== Request ==
Please gather every line of the records that contains the word "copy". Case counts.

## begin Source material

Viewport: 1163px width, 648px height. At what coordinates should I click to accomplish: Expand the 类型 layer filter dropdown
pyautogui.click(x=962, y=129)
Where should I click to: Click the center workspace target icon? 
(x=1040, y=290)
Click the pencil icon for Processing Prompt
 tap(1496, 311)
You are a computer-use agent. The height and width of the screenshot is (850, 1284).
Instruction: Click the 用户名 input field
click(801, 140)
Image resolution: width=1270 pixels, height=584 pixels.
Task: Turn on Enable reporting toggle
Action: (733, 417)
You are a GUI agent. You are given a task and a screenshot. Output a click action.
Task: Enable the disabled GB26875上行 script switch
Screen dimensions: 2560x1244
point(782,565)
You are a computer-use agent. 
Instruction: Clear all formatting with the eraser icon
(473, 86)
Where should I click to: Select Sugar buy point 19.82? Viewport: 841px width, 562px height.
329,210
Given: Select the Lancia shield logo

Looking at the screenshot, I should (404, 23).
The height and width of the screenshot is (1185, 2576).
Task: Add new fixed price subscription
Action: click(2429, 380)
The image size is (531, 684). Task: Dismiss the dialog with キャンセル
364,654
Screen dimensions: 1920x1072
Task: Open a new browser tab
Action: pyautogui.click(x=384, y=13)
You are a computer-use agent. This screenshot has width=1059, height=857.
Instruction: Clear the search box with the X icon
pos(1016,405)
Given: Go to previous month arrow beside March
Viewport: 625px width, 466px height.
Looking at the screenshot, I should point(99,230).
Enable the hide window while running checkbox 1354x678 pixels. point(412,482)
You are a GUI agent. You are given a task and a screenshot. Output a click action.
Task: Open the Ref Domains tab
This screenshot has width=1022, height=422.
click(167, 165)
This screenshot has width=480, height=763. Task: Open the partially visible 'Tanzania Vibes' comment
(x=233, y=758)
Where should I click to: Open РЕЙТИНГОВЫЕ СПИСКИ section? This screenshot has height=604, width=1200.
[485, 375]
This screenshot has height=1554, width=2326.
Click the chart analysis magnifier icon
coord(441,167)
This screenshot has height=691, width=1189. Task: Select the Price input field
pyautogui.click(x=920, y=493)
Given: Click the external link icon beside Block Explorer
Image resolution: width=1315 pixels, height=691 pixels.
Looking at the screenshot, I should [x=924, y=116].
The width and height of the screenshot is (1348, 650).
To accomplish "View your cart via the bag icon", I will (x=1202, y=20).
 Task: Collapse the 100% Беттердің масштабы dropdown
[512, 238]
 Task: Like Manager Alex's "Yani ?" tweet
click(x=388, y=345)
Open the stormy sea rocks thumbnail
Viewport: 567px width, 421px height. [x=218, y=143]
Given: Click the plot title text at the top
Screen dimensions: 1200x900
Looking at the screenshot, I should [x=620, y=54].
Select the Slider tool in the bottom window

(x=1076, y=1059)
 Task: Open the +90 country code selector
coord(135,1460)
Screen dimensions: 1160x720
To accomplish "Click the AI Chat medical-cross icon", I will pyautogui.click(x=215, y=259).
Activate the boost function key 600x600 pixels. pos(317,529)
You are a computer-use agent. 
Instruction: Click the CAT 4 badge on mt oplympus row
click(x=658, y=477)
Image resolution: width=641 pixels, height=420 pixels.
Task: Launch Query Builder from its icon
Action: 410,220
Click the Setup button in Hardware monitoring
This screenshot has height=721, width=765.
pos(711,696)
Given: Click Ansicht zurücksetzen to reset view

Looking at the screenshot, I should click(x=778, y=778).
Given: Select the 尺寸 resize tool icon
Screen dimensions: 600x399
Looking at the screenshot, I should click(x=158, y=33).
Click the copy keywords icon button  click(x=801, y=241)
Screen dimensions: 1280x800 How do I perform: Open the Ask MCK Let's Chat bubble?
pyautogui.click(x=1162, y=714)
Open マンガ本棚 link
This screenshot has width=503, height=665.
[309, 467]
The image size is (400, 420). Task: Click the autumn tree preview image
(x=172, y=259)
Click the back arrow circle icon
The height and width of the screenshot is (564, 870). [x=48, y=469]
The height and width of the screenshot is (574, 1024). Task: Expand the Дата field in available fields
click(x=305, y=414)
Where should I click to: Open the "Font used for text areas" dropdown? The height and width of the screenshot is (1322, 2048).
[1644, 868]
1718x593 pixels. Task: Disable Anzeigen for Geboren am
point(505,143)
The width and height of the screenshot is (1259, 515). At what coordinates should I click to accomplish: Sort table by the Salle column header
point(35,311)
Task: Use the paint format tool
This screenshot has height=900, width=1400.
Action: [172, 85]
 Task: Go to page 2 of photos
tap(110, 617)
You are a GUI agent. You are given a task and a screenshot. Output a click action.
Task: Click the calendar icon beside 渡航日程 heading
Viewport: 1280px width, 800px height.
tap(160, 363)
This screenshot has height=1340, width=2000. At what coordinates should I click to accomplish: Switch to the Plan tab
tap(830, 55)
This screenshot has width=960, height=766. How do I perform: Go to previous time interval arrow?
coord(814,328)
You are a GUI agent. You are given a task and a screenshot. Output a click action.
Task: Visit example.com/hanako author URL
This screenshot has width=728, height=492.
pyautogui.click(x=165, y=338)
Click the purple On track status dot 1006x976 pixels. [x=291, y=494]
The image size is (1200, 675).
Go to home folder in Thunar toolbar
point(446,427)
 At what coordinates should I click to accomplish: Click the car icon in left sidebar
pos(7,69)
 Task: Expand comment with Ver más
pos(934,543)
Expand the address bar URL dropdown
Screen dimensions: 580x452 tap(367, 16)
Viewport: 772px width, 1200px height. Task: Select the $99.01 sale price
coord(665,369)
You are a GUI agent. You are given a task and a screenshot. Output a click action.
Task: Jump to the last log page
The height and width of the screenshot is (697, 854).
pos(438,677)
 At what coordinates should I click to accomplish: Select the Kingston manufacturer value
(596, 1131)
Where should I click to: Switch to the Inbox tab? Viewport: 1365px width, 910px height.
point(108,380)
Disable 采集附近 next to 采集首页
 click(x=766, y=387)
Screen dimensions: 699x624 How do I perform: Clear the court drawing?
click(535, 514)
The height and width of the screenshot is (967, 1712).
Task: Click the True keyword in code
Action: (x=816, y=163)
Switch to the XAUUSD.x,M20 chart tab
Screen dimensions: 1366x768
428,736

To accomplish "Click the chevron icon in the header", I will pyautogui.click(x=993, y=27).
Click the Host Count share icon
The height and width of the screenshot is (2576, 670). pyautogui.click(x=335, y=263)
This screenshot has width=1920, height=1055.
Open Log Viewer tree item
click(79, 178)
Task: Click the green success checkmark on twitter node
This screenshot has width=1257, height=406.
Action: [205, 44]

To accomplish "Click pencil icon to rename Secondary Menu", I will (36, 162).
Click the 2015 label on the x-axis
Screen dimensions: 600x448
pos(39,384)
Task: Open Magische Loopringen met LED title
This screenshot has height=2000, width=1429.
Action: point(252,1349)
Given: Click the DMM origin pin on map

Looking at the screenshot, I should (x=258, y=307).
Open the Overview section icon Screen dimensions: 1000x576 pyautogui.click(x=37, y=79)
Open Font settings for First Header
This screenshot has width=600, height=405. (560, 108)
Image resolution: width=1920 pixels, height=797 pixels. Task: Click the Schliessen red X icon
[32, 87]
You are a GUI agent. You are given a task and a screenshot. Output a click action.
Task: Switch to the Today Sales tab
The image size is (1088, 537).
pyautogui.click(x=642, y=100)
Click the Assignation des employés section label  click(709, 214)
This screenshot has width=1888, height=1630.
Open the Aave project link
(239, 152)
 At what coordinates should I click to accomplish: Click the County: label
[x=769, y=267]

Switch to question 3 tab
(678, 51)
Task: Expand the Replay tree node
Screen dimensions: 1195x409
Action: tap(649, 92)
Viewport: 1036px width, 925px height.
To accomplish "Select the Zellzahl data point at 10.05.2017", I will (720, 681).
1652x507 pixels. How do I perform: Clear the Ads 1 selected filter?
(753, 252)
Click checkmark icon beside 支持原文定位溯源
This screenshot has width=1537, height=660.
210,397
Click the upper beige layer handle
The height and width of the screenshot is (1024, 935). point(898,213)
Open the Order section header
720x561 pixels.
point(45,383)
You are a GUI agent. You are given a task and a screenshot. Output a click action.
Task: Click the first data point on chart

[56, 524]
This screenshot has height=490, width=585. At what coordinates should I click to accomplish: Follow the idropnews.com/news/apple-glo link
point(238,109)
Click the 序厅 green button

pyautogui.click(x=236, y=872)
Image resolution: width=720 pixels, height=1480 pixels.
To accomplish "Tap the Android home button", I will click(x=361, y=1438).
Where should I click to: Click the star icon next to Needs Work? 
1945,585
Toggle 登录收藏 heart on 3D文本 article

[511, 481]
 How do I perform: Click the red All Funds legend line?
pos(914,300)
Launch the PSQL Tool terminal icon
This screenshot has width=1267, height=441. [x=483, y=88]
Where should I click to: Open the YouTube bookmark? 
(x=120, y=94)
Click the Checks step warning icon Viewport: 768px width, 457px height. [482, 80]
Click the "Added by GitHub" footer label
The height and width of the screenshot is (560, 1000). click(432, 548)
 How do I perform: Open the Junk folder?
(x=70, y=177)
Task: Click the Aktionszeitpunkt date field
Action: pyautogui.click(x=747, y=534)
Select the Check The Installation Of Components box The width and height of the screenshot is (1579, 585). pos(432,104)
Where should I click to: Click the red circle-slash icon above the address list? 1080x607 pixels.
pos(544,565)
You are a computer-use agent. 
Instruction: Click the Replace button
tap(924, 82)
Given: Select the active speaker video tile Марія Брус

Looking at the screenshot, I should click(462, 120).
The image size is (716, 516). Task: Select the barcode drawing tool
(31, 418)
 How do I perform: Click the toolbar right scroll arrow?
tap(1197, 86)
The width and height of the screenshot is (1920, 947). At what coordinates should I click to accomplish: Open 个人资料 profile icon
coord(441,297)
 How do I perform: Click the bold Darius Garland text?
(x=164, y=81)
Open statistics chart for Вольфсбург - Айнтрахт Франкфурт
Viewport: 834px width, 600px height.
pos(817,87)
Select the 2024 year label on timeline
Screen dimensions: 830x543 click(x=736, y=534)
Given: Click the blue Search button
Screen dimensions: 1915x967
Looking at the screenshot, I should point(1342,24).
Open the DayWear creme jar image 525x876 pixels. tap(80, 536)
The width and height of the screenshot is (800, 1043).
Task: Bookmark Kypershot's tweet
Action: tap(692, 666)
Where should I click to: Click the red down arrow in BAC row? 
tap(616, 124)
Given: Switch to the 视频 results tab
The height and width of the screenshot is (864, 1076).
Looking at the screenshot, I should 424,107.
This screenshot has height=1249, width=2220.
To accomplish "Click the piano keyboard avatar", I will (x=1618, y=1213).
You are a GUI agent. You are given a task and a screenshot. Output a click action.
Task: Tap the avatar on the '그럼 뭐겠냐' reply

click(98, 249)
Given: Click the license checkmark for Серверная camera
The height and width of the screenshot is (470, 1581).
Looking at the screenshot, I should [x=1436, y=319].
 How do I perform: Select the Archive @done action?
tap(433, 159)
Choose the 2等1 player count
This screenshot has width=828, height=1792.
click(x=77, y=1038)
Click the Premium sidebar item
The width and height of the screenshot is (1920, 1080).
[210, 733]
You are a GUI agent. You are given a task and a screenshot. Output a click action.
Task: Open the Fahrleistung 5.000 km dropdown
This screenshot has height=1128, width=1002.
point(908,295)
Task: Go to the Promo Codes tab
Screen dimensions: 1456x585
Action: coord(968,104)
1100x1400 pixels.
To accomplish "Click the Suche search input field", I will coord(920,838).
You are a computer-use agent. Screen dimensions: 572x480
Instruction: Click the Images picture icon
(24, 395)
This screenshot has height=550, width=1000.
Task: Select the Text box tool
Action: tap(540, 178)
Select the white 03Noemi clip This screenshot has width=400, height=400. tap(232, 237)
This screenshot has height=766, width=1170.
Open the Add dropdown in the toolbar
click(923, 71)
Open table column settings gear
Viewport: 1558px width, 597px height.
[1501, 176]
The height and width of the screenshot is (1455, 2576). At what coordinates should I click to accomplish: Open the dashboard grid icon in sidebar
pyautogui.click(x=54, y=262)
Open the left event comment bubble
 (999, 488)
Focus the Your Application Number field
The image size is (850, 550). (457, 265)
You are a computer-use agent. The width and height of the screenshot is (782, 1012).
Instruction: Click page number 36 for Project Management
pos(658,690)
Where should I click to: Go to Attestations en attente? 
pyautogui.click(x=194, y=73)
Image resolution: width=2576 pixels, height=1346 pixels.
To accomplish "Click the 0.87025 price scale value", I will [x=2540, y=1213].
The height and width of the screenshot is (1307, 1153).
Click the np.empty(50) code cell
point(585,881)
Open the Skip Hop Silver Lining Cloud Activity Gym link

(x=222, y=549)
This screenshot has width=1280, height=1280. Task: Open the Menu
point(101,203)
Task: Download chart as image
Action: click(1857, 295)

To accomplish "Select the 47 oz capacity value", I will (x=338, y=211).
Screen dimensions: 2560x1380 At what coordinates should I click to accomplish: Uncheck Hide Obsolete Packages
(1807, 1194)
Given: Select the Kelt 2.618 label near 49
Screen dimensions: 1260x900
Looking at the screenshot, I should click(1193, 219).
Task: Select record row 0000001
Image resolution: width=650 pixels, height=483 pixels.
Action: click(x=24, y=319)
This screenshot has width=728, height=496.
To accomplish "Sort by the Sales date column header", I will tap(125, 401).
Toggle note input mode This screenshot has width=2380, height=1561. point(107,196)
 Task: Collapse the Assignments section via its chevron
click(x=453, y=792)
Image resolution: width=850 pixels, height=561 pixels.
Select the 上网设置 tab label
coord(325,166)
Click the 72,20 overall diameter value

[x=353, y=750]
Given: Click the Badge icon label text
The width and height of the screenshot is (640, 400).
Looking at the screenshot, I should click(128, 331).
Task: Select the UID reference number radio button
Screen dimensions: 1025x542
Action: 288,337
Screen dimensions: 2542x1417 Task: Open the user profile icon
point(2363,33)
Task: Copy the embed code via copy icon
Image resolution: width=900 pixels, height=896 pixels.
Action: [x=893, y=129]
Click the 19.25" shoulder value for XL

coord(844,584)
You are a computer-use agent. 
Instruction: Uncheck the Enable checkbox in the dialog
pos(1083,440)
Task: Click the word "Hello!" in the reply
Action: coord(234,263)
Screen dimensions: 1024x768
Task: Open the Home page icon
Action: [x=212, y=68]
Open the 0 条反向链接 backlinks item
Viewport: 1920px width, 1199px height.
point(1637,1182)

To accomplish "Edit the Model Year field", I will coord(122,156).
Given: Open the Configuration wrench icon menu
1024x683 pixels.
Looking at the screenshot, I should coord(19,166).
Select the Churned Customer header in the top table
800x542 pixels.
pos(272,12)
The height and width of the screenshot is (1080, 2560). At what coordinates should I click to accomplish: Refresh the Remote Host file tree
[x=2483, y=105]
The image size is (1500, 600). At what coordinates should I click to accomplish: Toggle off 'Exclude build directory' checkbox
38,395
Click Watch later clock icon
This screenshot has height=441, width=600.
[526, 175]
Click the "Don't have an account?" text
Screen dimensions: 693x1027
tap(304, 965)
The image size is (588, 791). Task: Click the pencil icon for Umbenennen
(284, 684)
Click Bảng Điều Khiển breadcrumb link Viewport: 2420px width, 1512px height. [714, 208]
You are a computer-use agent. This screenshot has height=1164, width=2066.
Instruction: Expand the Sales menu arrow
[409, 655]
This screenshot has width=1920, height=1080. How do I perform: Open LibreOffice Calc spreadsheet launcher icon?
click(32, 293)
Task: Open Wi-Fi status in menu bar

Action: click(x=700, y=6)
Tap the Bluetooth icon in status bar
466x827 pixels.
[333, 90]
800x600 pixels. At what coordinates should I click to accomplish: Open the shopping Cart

## end Source material

== The response ==
Click the copy keywords icon button  click(x=801, y=241)
Task: Copy the embed code via copy icon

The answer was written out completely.